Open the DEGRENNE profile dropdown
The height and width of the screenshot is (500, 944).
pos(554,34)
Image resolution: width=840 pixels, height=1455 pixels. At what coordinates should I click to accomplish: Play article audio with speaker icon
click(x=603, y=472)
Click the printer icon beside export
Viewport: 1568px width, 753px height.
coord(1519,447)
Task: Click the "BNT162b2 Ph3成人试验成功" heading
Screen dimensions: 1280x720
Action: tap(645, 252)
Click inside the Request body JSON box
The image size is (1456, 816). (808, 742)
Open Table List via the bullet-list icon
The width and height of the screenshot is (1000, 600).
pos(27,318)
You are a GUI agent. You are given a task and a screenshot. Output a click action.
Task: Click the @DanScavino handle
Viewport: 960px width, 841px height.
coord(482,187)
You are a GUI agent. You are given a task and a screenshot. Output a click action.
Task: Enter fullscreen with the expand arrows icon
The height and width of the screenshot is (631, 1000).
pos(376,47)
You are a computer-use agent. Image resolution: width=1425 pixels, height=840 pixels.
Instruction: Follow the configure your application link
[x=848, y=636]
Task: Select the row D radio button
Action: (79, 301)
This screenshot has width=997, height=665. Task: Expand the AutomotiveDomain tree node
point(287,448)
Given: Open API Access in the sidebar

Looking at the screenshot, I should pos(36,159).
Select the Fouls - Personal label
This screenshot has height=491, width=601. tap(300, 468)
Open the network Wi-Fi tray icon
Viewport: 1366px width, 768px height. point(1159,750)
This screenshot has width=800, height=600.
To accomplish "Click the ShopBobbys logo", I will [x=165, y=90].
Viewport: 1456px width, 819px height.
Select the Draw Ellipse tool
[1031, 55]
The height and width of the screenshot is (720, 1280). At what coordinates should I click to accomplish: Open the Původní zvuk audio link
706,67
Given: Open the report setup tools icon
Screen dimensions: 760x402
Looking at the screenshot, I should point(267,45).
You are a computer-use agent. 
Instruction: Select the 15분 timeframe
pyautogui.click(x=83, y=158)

# [YOUR TASK]
Lay out the material from the line containing "The height and width of the screenshot is (720, 1280)." through the end as a two-column CSV with the columns instruction and coordinates. Put one row per request, with its text and its answer each in a single quoted field, and turn any line breaks into spaces.

# [FINAL RESULT]
instruction,coordinates
"The height and width of the screenshot is (720, 1280). At what coordinates should I click to accomplish: Open the Původní zvuk audio link","706,67"
"Given: Open the report setup tools icon Screen dimensions: 760x402","Looking at the screenshot, I should point(267,45)."
"You are a computer-use agent. Instruction: Select the 15분 timeframe","pyautogui.click(x=83, y=158)"